Claymores aren't reloaded now, I'm not seeing why it would be anymore a waste. The GDM, like a Claymore can be strapped to the outside of a vehicle and detonated as a close defence weapon, this was done with claymore during Vietnam. There are plenty of uses for them, and they give the players a way to deal with heavy opposition without being too heavy themselves. I give anyone with combat rifleman skill their use, same with many other soldier's common tasks, like the bayonet drill.
 
And the fact that those darts are magneticaly propelled, instead of chemically whould give them much more letality? I'm not an expert on that, but my first guess is that not as much as to make up for the increased cost, and I'm affraid (again not expert on that) that those electic components would be more prone to breakdowns than explosives.

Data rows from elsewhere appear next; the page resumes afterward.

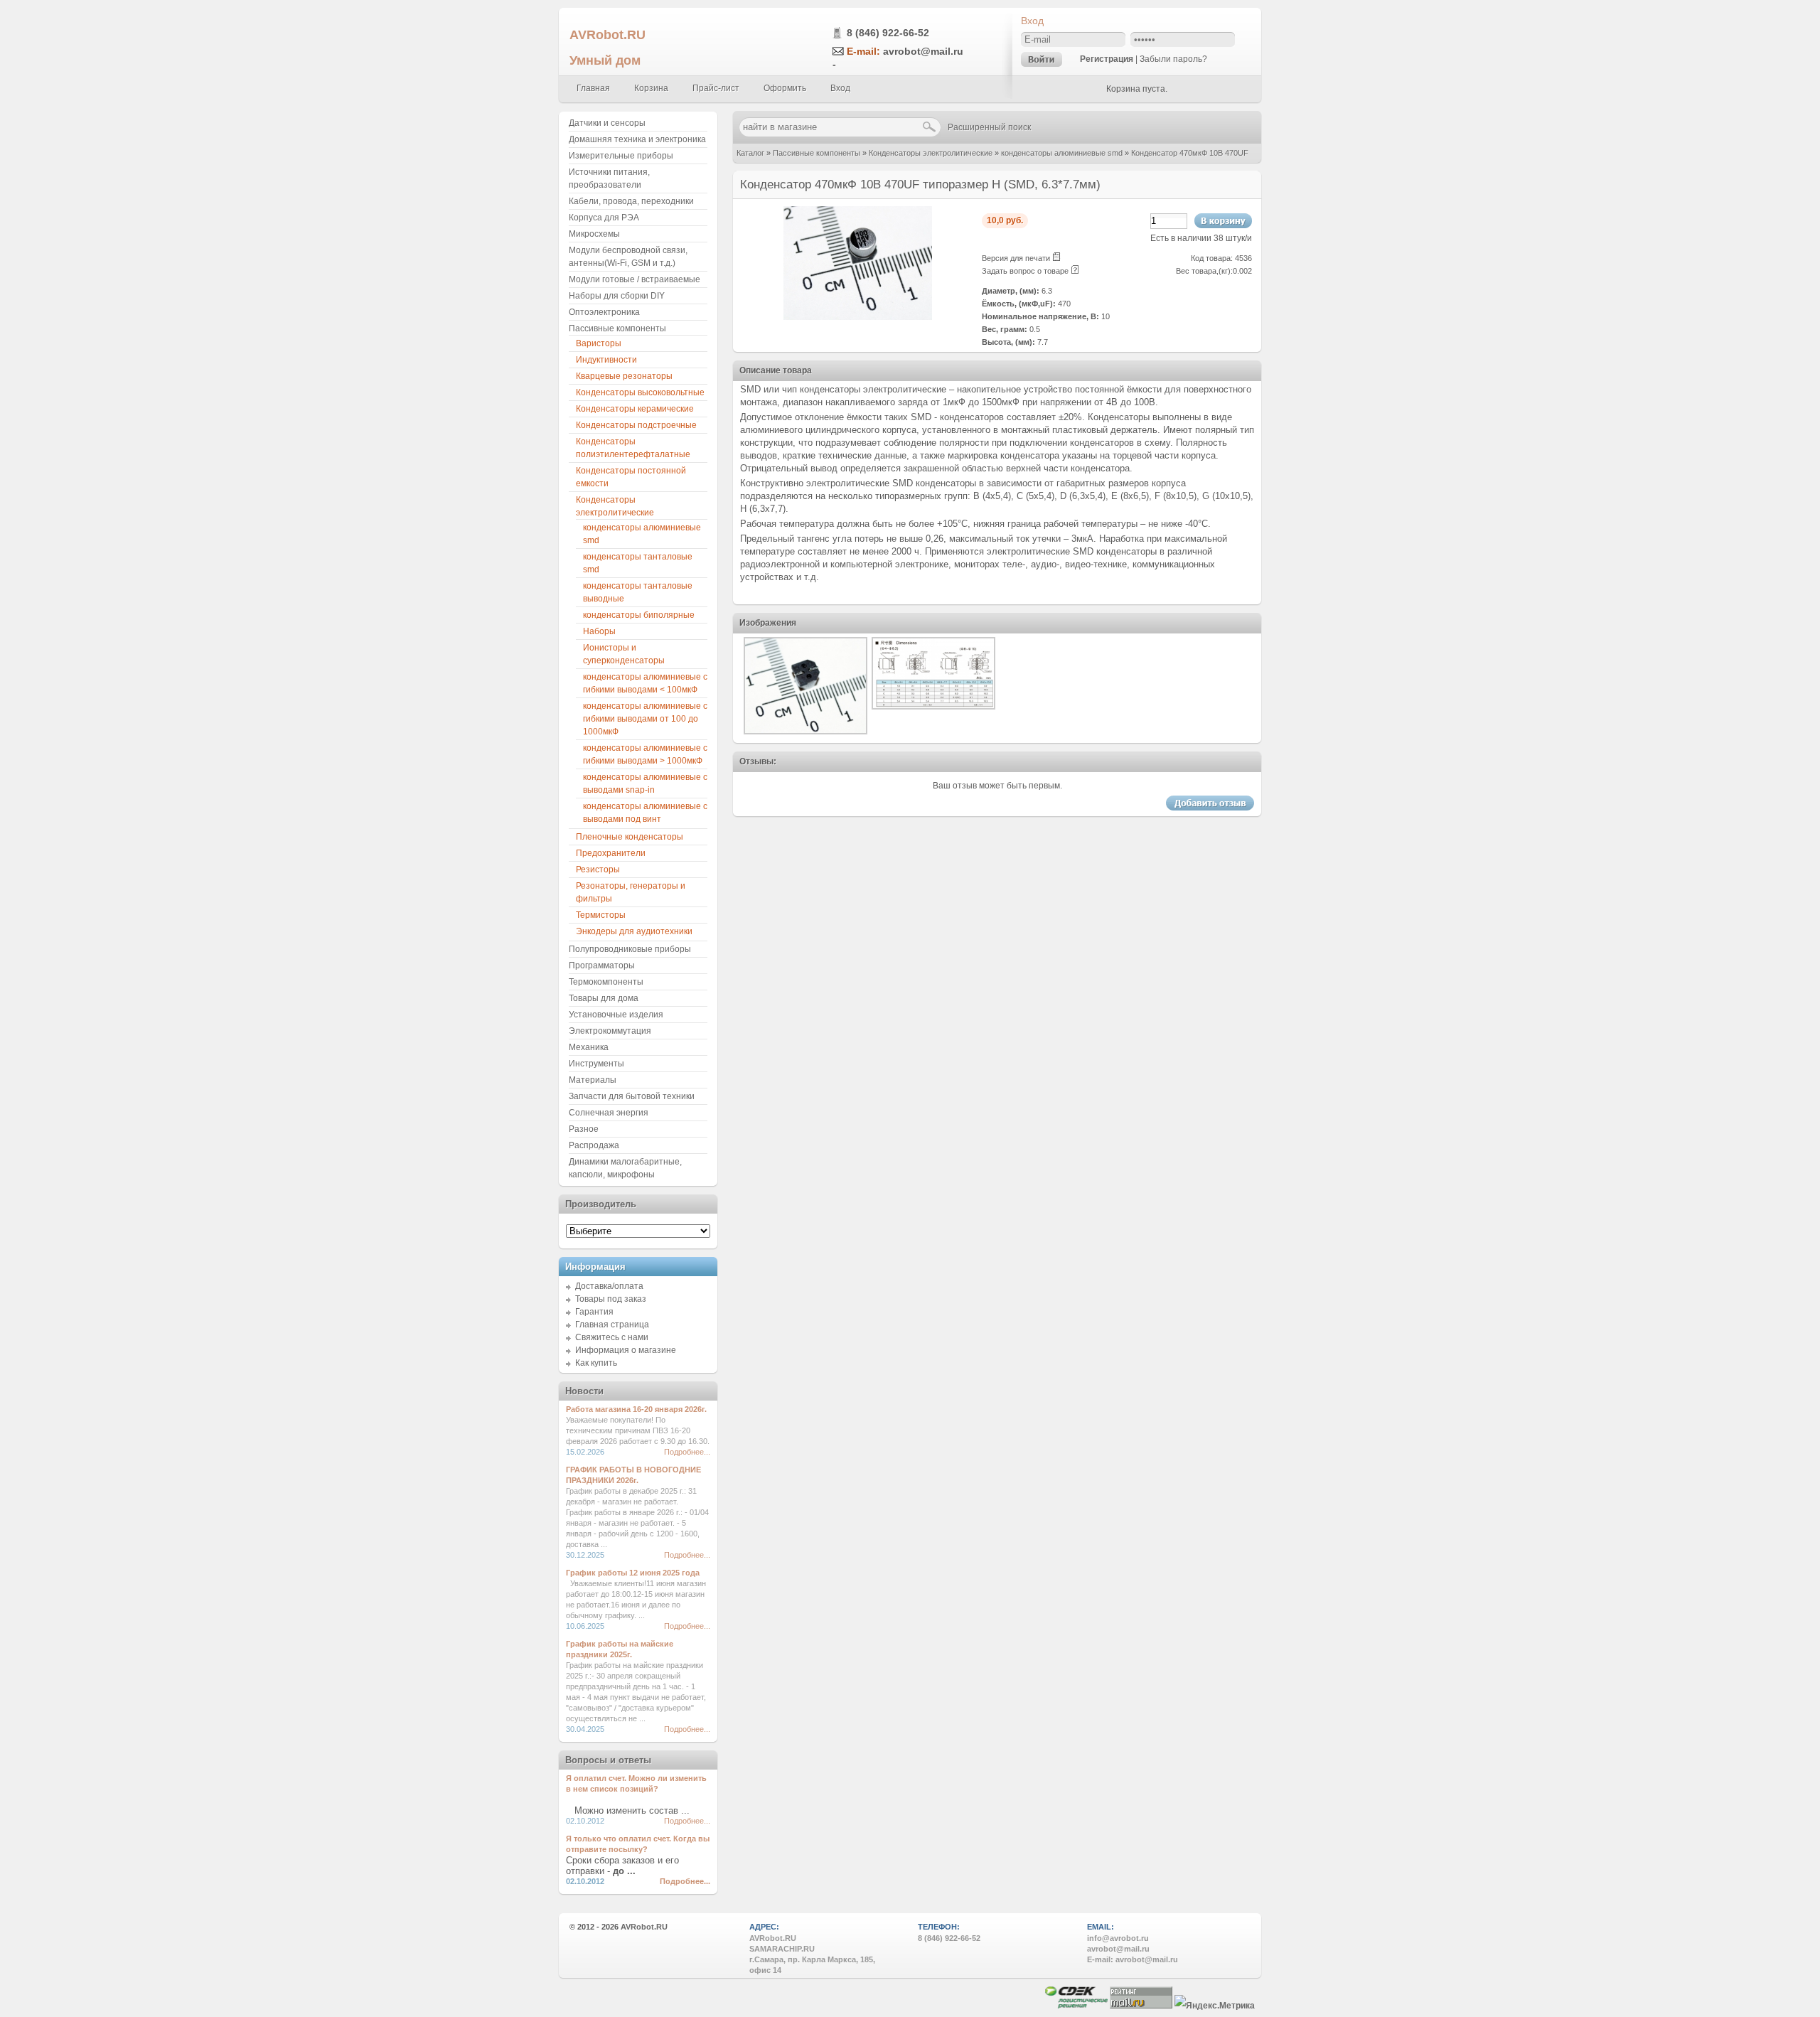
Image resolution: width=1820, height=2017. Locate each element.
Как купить (596, 1363)
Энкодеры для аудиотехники (634, 931)
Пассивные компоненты (816, 153)
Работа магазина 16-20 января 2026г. (636, 1409)
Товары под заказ (610, 1299)
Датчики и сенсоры (607, 123)
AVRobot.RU (607, 34)
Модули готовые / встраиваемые (634, 279)
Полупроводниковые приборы (630, 949)
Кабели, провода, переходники (631, 201)
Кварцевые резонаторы (624, 376)
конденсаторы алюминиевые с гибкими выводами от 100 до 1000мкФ (645, 719)
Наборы (599, 631)
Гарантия (594, 1312)
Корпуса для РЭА (604, 218)
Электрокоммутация (610, 1031)
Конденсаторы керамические (635, 409)
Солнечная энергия (608, 1113)
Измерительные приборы (621, 156)
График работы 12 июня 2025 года (633, 1572)
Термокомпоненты (606, 982)
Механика (589, 1047)
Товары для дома (603, 998)
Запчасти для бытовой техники (632, 1096)
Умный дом (605, 60)
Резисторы (598, 869)
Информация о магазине (625, 1350)
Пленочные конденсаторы (629, 837)
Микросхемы (594, 234)
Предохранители (611, 853)
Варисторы (598, 343)
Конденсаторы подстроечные (636, 425)
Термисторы (601, 915)
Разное (584, 1129)
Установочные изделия (616, 1015)
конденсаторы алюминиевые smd (1062, 153)
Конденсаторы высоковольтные (640, 392)
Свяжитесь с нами (611, 1337)
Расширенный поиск (989, 127)
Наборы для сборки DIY (617, 296)
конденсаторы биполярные (639, 615)
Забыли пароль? (1173, 59)
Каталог (750, 153)
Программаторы (602, 965)
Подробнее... (687, 1452)
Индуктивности (606, 360)
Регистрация (1106, 59)
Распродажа (594, 1145)
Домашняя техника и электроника (637, 139)
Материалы (592, 1080)
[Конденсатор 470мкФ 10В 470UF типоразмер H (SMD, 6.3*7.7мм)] (857, 317)
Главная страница (612, 1324)
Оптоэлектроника (604, 312)
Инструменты (596, 1064)
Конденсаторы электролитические (930, 153)
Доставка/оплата (609, 1286)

They're just as disposable.

The added benefits are:
  • lack of Smoke
  • Can be stepped down if you want light antipersonnel only or up to melt the coils levels for anti-armor
  • Cost isn't going to be that much, and we can make them NOW
  • The EM from it is not impressive but definitely noteworthy for several meters.
  • if directionally shielded correctly, the EMR pulse can be directional;
    If not, it's it's own signal to base
  • environmentally sealed
  • Chemicals involved don't break down anywhere near as long
  • If not used at max power, can be reloaded.
  • won't set off chemical sniffers.
  • much lower chance of fires.

Drawbacks:
  • easier to reuse than chemically propelled ones.
  • slightly more massive than CP ones.